Conduct multiple studies addressing different aspects of potential realism limitations.
Interpret the results carefully to clearly acknowledge the limitations in generalizing the findings.
8.4.3. The Significance of Generalization
Our efforts to minimize the flaws mentioned above ultimately lead to one key goal: making the experiment’s results generalizable. Generalization refers to the ability to apply research findings to broader populations, environments, or contexts that were not directly studied. Although many details were discussed, remember that good experimental practice boils down to this simple rule:
Control What You Can
Block What You Can’t Control
Randomize to Create Comparable Groups
Ensure Sufficient Replication
8.4.4. Bringing it All Together
Key Takeaways 📝
Bias systematically distorts results in consistent directions, making it more dangerous than random error because it cannot be reduced through larger sample sizes. There are three major types of experimental bias: selection bias, meaurement bias, and confounding bias.
Lack of realism represents the trade-off between internal validity (experimental control) and external validity (generalizability to real-world conditions).
Perfect studies are impossible: The goal is not to eliminate all potential problems but to minimize them systematically while maintaining study feasibility.
The simple rule provides practical guidance: Control what you can, block what you can’t control, randomize to create comparable groups, and ensure sufficient replication.
Exercises
1. Identifying Types of Bias: For each scenario below, identify the primary type of bias present and explain how it could affect the study conclusions:
A study of a new teaching method where more motivated teachers volunteer to use the new method.
A medical trial where nurses measuring patient recovery know which patients received the experimental treatment.
A study of exercise and mental health that fails to account for participants’ baseline fitness levels.
A psychology experiment using only college students to study workplace stress management.
The Intern Example: Redesign the blood chemistry study to minimize measurement bias while maintaining practical feasibility.
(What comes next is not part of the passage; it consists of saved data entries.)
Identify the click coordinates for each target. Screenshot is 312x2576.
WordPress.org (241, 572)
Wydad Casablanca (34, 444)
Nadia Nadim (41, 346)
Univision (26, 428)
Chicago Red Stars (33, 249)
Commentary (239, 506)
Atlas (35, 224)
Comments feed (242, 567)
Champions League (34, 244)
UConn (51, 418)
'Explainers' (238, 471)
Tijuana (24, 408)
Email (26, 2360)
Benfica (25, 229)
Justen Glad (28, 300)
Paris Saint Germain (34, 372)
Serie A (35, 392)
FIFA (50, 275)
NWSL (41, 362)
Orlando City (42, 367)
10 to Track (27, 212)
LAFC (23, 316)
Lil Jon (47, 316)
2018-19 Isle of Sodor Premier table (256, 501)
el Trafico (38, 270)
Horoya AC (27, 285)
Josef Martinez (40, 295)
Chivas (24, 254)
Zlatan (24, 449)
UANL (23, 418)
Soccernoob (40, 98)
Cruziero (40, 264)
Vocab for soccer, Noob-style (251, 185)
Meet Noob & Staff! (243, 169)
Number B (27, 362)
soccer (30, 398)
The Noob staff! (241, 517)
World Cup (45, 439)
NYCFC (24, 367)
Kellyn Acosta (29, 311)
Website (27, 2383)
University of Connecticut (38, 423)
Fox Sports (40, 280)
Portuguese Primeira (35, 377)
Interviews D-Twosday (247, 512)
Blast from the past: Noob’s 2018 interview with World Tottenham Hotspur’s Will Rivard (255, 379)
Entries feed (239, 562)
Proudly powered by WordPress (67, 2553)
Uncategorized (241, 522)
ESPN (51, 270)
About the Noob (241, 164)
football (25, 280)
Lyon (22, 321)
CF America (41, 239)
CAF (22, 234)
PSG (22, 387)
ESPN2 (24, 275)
Explain your approach and any remaining limitations.
Confounding Variables: A researcher finds that students who take music lessons have higher math scores. Identify three potential confounding variables that could explain this association and explain how each one might work.
Lack of Realism Analysis: Consider the workplace layoff study discussed in this chapter. Suggest three specific modifications to the study design that could increase realism while maintaining ethical standards. Discuss the trade-offs involved in each modification.
Bias Prevention Strategy: You’re designing a study to test whether a new app helps people stick to exercise routines. For each type of bias discussed in this chapter, explain:
How it might manifest in your study.
What specific steps you would take to minimize it.
Any remaining limitations you couldn’t completely eliminate.